Gangguan kembali Belanda ini lebih memantapkan tekad Kiyai Sajjad untuk lebih aktif di ranah eksternal pesantren. Sehingga fungsi pesantren sebagai rumah ilmu untuk sementara digeser menjadi markas menyusun strategi perlawanan terhadap Belanda yang ingin kembali menjajah.

Posisi pemimpin laskar Sabilillah yang awalnya dipegang kakaknya, kiyai Mohammad Ilyas, dialihkan ke kiyai Sajjad yang dibantu oleh keponakannya kiyai Khazin bin Mohammad Ilyas.

Gerakan-gerakan untuk memutus akses Belanda ke Sumenep mulai dilancarkan.
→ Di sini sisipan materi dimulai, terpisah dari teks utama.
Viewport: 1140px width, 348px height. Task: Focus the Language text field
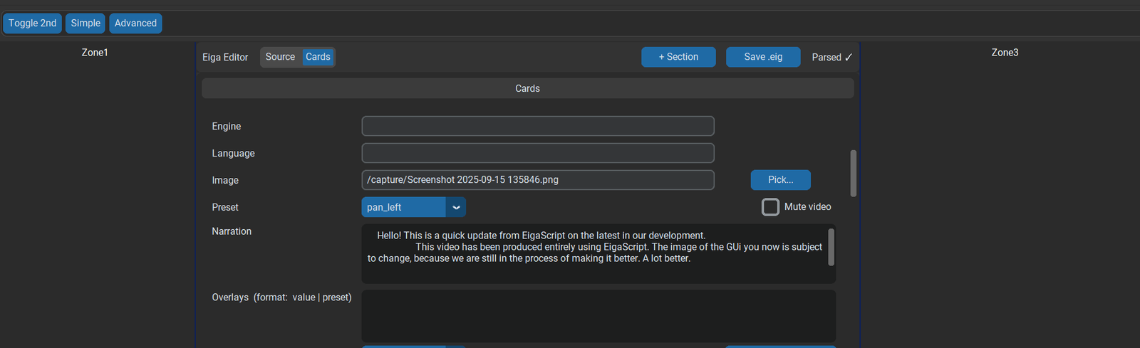[537, 153]
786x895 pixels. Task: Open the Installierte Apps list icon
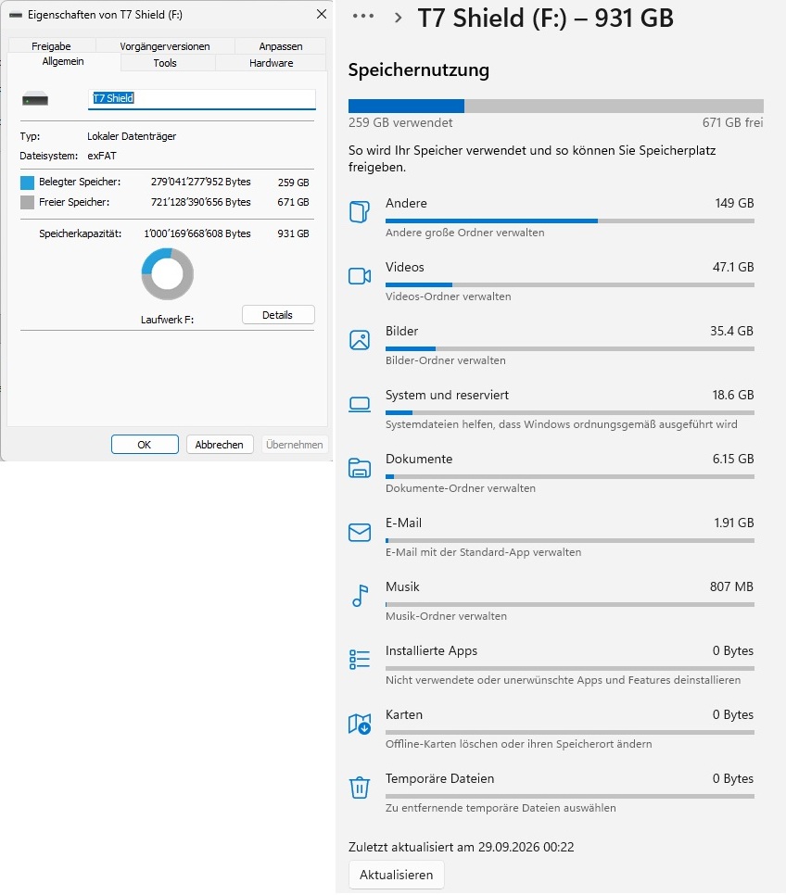[x=360, y=660]

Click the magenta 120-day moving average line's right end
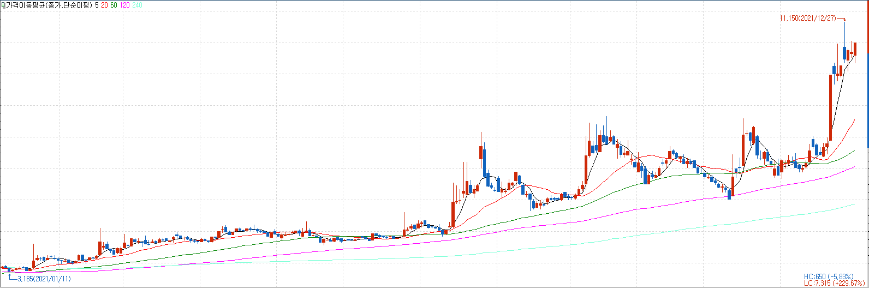coord(854,168)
Namun tentu saja perang antar dua kekuatan yang tak seimbang kerap melahirkan resiko kekalahan di pihak yang lebih sedikit laskar dan minim persenjataan.

Kondisi ini membuat Kiyai Sajjad dan keluarga besar an-Nuqayah terpaksa mengungsi ke tempat yang aman. Kiyai Sajjad sendiri dan kiyai Khazin bersembunyi di Karduluk di kediaman Kiyai Ahmad Bahar, saudara dekatnya.
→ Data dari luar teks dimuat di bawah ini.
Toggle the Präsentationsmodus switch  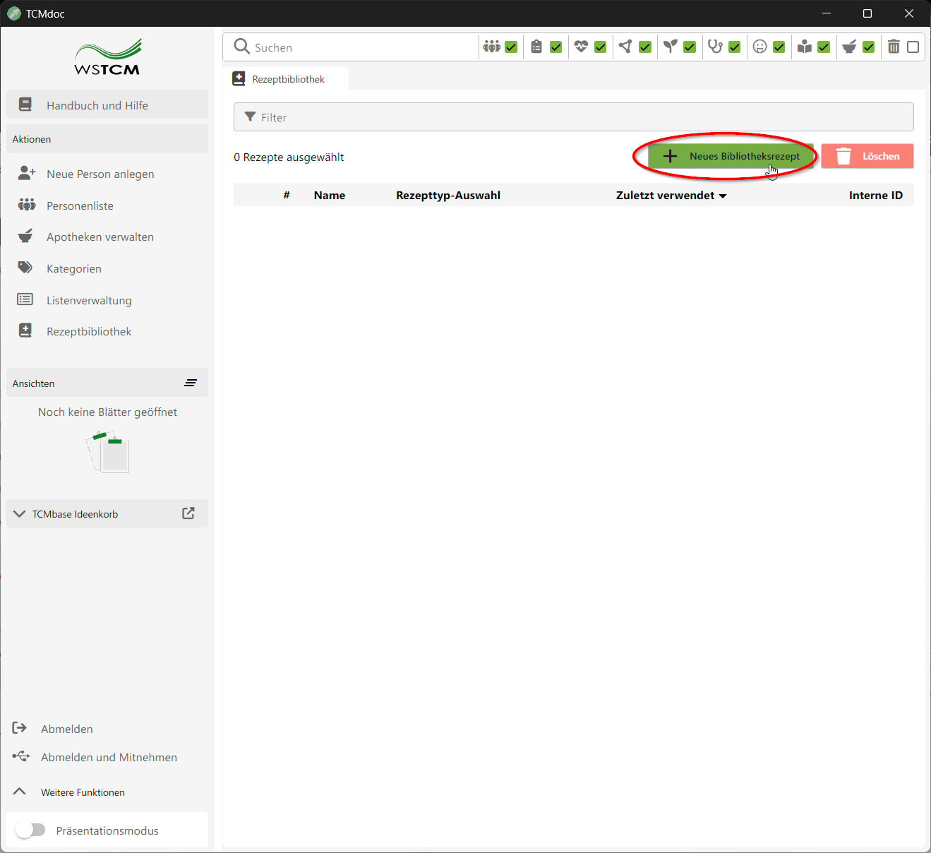coord(30,830)
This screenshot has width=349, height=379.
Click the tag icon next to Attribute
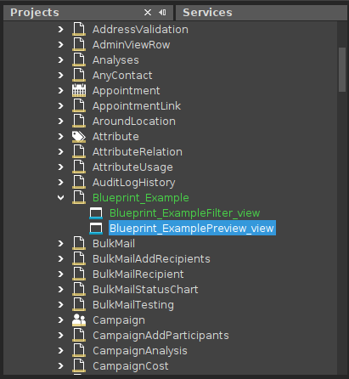click(x=79, y=137)
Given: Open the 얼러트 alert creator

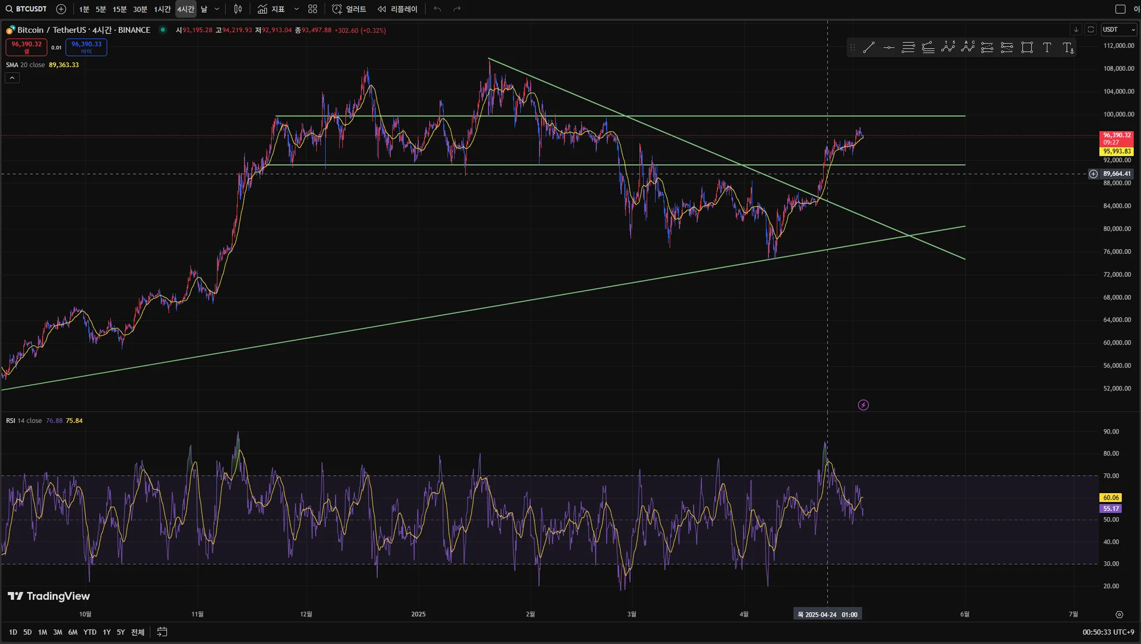Looking at the screenshot, I should 349,9.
Sebelumnya sempat dianjurkan Kiyai Bahar agar sementara waktu keduanya bersembunyi di pulau Jawa, ternyata ditolak oleh kiyai Sajjad. Alasannya beliau tidak ingin meninggalkan warga dan keluarganya di guluk-guluk.

Setelah beberapa bulan lamanya bersembunyi, tepatnya di bulan November 1947, datang seorang santri utusan dari Belanda yang membawa kabar bahwa guluk-guluk sudah aman. Kiyai Sajjad tanpa berprasangka buruk akhirnya kembali ke Guluk-guluk, dan sempat melaksanakan shalat ashar dan maghrib dengan berjamaah bersama warga sekitar yang langsung beramai-ramai mengunjungi beliau.

Namun ba’da shalat maghrib beberapa tentara Belanda tiba-tiba datang dan memaksa kiyai Sajjad agar menyerahkan diri. Hampir saja terjadi kontak fisik antara warga dan tentara Belanda, namun demi tidak terjadi korban di fihak warga, kiyai Sajjad rela menyerahkan diri. Selanjutnya beliau dibawa ke lapangan guluk-guluk dan dieksekusi di sana.